O Tribunal de Contas de Mato Grosso (TCE/MT) aceitou um processo contra a Prefeitura de Várzea Grande para apurar supostas irregularidades na estocagem de medicamentos junto ao Centro de Armazenamento e Distribuição de Medicamentos (CADIM) do município.
A ação está sendo movida contra a prefeita Lucimar Campos e o atual secretário municipal de Saúde, Diógenes Marcondes. Também são apontados os ex-gestores Cássius Cássius Clay Scofoni Faleiros Azevedo e Luiz Antônio Vitório Soares. Este último, inclusive, comanda a Secretaria Estadual de Saúde.
O Circuito Mato Grosso procurou a prefeitura e Luiz Soares.

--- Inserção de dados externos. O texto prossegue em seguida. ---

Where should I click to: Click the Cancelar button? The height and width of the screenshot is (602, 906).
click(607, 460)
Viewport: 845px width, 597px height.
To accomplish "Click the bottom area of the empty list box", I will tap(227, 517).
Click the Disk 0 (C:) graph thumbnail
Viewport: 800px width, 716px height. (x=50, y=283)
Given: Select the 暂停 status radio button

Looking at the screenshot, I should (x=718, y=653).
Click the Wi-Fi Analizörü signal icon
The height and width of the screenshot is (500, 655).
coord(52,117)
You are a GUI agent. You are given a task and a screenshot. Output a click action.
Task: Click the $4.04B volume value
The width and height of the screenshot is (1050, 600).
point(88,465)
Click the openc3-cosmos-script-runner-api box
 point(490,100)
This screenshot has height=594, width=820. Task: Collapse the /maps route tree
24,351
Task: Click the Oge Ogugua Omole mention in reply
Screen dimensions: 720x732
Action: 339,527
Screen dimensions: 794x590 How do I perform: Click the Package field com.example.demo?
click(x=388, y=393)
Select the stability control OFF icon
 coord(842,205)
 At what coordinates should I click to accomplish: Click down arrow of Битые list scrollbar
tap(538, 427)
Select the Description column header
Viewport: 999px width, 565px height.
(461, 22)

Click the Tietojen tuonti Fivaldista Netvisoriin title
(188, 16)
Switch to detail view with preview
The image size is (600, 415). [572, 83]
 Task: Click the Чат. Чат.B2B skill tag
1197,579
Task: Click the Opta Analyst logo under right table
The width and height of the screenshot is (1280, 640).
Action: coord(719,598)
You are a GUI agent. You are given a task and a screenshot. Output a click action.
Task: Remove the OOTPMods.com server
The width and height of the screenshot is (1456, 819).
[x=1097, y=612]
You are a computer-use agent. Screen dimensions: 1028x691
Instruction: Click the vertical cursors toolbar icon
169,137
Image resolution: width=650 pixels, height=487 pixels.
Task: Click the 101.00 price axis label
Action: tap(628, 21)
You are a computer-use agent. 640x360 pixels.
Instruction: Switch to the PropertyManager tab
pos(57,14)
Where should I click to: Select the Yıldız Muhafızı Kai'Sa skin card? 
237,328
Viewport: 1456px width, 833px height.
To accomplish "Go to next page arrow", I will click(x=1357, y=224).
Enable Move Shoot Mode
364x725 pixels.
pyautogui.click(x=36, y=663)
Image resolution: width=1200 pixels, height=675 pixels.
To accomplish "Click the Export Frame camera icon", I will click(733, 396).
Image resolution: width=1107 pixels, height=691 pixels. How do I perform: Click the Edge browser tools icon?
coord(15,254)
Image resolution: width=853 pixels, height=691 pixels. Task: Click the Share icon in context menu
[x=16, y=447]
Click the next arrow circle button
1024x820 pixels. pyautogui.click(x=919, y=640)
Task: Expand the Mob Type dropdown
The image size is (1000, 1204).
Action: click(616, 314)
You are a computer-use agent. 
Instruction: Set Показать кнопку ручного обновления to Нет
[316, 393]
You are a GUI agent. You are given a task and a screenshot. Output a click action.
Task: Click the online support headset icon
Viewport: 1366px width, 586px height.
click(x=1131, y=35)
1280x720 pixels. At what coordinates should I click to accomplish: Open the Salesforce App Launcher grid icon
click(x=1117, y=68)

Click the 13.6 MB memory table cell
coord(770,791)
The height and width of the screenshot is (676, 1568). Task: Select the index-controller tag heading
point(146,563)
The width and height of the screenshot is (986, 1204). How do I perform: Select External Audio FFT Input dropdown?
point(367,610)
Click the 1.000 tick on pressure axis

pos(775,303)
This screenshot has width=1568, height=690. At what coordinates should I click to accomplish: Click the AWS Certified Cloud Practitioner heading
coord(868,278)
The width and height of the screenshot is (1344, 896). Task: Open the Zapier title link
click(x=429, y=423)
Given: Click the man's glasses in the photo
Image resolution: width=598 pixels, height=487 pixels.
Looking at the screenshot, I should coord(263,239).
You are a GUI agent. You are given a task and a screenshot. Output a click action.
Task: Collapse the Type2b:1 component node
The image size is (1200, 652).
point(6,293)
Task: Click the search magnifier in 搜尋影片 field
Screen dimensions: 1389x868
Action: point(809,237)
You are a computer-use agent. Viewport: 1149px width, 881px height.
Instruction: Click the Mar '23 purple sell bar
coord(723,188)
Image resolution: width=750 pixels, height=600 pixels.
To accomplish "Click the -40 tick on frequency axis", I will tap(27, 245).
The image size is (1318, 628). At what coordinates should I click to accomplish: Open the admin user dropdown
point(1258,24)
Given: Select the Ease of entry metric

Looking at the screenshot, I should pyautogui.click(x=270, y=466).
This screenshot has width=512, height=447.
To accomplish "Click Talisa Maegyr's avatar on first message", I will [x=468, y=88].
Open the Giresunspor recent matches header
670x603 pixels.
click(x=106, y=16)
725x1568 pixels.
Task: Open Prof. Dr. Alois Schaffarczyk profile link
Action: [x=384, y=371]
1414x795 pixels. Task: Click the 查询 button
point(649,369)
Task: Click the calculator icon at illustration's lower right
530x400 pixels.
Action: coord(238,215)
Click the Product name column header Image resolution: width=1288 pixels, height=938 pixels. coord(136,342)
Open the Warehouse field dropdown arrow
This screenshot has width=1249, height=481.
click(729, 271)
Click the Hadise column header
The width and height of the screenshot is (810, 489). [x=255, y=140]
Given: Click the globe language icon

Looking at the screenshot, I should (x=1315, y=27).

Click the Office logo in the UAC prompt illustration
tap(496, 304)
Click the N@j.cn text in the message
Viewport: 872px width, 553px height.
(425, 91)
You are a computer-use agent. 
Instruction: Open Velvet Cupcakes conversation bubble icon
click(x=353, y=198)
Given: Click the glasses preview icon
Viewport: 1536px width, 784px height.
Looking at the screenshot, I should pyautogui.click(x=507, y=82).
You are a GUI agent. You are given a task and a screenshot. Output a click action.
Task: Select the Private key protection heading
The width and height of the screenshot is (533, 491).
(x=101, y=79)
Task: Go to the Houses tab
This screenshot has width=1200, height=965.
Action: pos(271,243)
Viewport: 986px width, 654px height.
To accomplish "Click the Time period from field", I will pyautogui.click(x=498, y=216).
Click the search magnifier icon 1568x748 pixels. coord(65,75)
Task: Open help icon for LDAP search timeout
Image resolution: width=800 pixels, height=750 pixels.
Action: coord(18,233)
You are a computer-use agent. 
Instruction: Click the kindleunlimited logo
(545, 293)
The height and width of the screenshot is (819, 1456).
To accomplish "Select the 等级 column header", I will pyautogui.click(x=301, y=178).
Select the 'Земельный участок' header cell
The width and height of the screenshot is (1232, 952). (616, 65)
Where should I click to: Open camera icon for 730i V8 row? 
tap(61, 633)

Mas até a publicação desta matéria não obtivemos respostas por telefone ou e-mail.
Segundo a decisão, as primeiras apurações junto ao CADIM revelaram "grande quantidade de medicamentos e/ou materiais hospitalares que venceram nos exercícios de 2016 e 2018", bem como foram apontadas irregularidades na conservação do patrimônio. A manuntenção dos aparelhos de ar condicionado apresentam vazamento de água e deficiência na refrigeração do ambiente, relata o processo.
A ação irá verificar a responsabilidade dos gestores para restituir a prefeitura varzea-grandese no valor de R$ 61.673,94. A decisão foi dada pelo conselheiro interino Luiz Henrique Lima.
Ao Circuito Mato Grosso, o secretário de Comunicação, Marcos Lemos, disse que "não tem toda essa perda que eles falam" e que irão justificiar ao se defender da ação.
Segundo o secretário, a prefeitura está bem abaixo do parâmetro de perdas de medicamentos. "Existe um parâmetro legal que é próprio, porque os remédios têm validade. Nós estamos bem abaixo deste parâmetro", disse.
Ele também apontou que, para o Ministério da Saúde, até 5% de perda é normal. Assim, a porcentagem da perda é minima em comparação à compra total de remédios pela prefeitura. "Eles estão apontando aí uma perda de R$ 60mil. Nós gastamos R$ 38 milhões com remédios, vai dar menos de 1%. Se realmente figurar perda, não vai dar 1%", comentou.